[SET EXERCISE]:
Please reproduce the records word for word, from the line containing "At what coordinates should I click to accomplish: Open" through the line containing "Action: click(297, 75)", including both of those lines.
— Start THE DATA —
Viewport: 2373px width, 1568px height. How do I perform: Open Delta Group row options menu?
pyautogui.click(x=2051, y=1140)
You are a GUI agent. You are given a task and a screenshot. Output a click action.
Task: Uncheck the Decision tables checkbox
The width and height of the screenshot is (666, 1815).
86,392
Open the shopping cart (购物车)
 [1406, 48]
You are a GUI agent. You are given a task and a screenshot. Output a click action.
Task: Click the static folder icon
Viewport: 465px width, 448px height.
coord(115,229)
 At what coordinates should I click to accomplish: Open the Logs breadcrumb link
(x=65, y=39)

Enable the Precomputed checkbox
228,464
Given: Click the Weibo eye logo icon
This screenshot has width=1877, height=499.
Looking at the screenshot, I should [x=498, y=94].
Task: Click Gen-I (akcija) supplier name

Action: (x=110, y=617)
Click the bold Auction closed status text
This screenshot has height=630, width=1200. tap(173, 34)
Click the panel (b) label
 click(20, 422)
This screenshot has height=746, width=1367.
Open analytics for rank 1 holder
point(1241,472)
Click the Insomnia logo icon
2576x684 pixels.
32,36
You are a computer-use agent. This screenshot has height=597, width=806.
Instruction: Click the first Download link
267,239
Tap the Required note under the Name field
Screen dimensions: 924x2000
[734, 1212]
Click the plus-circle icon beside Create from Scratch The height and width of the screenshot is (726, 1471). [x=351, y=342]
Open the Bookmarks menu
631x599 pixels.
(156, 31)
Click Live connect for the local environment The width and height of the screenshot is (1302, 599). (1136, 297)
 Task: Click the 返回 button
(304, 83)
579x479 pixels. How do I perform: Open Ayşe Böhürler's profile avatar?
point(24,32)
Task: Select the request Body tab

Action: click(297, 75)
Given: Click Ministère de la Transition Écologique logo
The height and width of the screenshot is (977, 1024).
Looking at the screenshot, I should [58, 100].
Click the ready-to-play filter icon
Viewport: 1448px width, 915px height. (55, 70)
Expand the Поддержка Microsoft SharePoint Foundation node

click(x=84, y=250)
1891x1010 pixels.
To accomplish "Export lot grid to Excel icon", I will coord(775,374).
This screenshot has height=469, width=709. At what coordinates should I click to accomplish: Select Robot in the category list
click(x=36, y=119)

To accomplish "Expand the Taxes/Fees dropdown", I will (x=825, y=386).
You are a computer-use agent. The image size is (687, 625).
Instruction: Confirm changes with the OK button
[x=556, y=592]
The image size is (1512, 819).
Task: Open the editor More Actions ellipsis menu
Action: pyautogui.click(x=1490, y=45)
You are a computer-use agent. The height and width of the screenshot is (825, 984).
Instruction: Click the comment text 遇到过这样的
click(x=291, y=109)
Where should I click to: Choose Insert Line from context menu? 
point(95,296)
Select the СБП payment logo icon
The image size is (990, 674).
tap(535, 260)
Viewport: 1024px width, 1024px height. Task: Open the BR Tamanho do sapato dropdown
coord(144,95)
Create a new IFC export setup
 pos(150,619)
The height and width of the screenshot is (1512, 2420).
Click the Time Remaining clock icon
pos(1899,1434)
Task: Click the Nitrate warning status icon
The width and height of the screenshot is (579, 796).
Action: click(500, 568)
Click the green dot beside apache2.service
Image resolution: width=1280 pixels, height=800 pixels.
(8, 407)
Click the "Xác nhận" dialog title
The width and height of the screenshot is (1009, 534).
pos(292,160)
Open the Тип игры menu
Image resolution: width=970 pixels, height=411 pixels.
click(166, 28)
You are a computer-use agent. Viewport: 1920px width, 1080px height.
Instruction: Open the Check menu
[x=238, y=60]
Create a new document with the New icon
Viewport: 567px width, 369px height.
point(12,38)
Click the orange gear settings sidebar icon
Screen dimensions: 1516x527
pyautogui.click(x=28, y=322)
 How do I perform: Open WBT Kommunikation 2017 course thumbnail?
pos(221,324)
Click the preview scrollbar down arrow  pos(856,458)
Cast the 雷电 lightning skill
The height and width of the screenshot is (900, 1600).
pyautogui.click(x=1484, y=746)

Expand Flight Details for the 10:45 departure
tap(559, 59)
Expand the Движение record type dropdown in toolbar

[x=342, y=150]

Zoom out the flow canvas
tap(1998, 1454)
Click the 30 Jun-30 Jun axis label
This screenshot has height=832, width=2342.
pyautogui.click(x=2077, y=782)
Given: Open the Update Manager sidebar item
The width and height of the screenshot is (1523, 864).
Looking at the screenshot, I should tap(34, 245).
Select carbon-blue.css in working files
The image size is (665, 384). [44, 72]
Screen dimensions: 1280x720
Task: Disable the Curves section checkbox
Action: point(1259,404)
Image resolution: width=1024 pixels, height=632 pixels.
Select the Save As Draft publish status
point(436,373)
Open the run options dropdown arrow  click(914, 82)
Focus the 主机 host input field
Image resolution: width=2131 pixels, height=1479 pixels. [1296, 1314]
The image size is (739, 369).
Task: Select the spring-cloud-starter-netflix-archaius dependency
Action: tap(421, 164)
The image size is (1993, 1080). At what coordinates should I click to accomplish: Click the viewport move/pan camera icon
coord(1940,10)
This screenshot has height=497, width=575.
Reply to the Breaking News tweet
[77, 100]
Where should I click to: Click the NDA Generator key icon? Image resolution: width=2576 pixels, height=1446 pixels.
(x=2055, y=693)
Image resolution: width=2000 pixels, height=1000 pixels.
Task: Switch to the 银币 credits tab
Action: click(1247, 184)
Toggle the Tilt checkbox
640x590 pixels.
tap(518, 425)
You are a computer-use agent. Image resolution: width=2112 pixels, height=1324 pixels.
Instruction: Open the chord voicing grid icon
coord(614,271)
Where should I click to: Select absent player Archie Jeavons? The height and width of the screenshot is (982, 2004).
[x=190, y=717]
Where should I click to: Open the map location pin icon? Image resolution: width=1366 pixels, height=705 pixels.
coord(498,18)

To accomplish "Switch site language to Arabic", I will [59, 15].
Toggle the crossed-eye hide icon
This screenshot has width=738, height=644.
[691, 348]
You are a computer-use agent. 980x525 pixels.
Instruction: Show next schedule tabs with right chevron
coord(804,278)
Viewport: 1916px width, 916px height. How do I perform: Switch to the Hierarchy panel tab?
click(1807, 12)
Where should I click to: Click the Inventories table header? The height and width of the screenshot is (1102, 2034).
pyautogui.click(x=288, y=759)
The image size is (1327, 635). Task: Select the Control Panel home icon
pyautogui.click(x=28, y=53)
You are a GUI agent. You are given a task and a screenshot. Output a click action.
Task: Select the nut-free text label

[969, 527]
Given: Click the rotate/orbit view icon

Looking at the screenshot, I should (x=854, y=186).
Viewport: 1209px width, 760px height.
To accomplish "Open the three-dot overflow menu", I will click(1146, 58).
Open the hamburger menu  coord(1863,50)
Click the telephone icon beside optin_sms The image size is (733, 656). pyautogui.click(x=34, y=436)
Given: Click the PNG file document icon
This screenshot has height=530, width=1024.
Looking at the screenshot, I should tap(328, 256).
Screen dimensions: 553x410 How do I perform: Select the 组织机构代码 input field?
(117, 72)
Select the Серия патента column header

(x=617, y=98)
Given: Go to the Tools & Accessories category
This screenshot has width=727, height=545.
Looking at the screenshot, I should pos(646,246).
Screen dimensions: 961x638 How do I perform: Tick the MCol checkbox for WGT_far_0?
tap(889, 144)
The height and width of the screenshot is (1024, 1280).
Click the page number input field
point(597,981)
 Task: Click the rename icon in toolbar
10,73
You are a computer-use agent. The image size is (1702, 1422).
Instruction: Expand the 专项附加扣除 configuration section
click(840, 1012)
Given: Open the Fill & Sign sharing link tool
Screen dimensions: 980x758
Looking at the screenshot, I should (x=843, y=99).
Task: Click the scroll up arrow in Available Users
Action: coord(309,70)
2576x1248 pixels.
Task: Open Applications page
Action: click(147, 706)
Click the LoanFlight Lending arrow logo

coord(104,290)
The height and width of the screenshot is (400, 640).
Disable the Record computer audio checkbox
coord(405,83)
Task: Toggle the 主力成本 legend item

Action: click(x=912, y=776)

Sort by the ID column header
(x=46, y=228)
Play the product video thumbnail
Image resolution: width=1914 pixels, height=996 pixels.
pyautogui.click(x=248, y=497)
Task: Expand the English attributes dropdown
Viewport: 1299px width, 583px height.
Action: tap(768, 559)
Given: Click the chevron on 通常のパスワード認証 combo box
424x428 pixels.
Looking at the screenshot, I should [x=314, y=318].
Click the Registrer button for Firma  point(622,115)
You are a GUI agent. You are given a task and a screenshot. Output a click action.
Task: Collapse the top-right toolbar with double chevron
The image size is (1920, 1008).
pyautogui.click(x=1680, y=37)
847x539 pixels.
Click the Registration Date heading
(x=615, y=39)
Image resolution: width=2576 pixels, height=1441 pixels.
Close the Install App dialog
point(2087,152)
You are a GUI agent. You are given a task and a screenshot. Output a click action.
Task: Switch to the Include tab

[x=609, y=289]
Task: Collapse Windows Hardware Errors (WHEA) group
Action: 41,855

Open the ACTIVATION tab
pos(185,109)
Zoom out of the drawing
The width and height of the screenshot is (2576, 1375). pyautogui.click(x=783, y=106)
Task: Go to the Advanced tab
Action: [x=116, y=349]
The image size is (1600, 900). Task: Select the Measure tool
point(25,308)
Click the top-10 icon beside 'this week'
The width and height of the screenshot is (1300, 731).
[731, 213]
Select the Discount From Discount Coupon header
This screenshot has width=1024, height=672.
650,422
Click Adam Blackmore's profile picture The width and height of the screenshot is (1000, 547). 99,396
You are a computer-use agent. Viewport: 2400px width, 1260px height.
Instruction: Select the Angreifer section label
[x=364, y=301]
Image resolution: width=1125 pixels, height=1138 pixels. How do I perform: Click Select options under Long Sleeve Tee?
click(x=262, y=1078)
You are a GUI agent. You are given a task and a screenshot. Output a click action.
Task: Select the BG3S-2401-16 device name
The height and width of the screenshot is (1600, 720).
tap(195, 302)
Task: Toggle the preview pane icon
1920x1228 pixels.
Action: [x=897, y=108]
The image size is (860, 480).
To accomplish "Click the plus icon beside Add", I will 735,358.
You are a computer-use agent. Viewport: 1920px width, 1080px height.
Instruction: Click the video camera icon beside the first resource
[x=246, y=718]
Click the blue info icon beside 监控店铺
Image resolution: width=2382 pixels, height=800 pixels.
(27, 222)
— End THE DATA —
[RIGHT ANSWER]:
 At what coordinates should I click to accomplish: Open the Logs breadcrumb link
(x=65, y=39)

Enable the Precomputed checkbox
228,464
Given: Click the Weibo eye logo icon
This screenshot has width=1877, height=499.
Looking at the screenshot, I should [x=498, y=94].
Task: Click Gen-I (akcija) supplier name

Action: (x=110, y=617)
Click the bold Auction closed status text
This screenshot has height=630, width=1200. tap(173, 34)
Click the panel (b) label
 click(20, 422)
This screenshot has height=746, width=1367.
Open analytics for rank 1 holder
point(1241,472)
Click the Insomnia logo icon
2576x684 pixels.
32,36
You are a computer-use agent. This screenshot has height=597, width=806.
Instruction: Click the first Download link
267,239
Tap the Required note under the Name field
Screen dimensions: 924x2000
[734, 1212]
Click the plus-circle icon beside Create from Scratch The height and width of the screenshot is (726, 1471). [x=351, y=342]
Open the Bookmarks menu
631x599 pixels.
(156, 31)
Click Live connect for the local environment The width and height of the screenshot is (1302, 599). (1136, 297)
 Task: Click the 返回 button
(304, 83)
579x479 pixels. How do I perform: Open Ayşe Böhürler's profile avatar?
point(24,32)
Task: Select the request Body tab

Action: click(297, 75)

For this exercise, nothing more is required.